* AVAILABLE RECORDS *
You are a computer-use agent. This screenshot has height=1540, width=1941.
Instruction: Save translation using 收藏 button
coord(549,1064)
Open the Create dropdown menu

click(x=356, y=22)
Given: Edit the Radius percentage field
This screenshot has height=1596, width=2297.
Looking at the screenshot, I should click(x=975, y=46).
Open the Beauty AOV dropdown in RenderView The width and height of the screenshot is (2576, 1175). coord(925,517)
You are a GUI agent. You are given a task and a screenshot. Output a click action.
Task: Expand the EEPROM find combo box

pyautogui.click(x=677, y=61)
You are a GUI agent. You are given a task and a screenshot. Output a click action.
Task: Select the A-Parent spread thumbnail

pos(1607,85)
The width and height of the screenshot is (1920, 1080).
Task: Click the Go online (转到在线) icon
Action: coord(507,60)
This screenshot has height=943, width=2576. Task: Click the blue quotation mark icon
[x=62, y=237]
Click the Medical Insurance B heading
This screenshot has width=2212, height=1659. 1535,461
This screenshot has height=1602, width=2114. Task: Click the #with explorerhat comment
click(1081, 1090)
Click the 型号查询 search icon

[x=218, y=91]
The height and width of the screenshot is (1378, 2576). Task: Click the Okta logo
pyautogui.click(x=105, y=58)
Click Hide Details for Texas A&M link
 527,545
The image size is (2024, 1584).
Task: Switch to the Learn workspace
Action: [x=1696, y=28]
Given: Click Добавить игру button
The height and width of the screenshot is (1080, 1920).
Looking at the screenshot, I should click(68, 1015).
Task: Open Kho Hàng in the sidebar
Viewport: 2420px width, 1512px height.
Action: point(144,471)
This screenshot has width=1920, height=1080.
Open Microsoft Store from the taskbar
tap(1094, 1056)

* WHAT TO DO *
Please copy exactly the lines from the one that contains "Click the 型号查询 search icon" up to and including the final line of the listing above.

* RESPONSE AREA *
Click the 型号查询 search icon

[x=218, y=91]
The height and width of the screenshot is (1378, 2576). Task: Click the Okta logo
pyautogui.click(x=105, y=58)
Click Hide Details for Texas A&M link
 527,545
The image size is (2024, 1584).
Task: Switch to the Learn workspace
Action: [x=1696, y=28]
Given: Click Добавить игру button
The height and width of the screenshot is (1080, 1920).
Looking at the screenshot, I should click(68, 1015).
Task: Open Kho Hàng in the sidebar
Viewport: 2420px width, 1512px height.
Action: point(144,471)
This screenshot has width=1920, height=1080.
Open Microsoft Store from the taskbar
tap(1094, 1056)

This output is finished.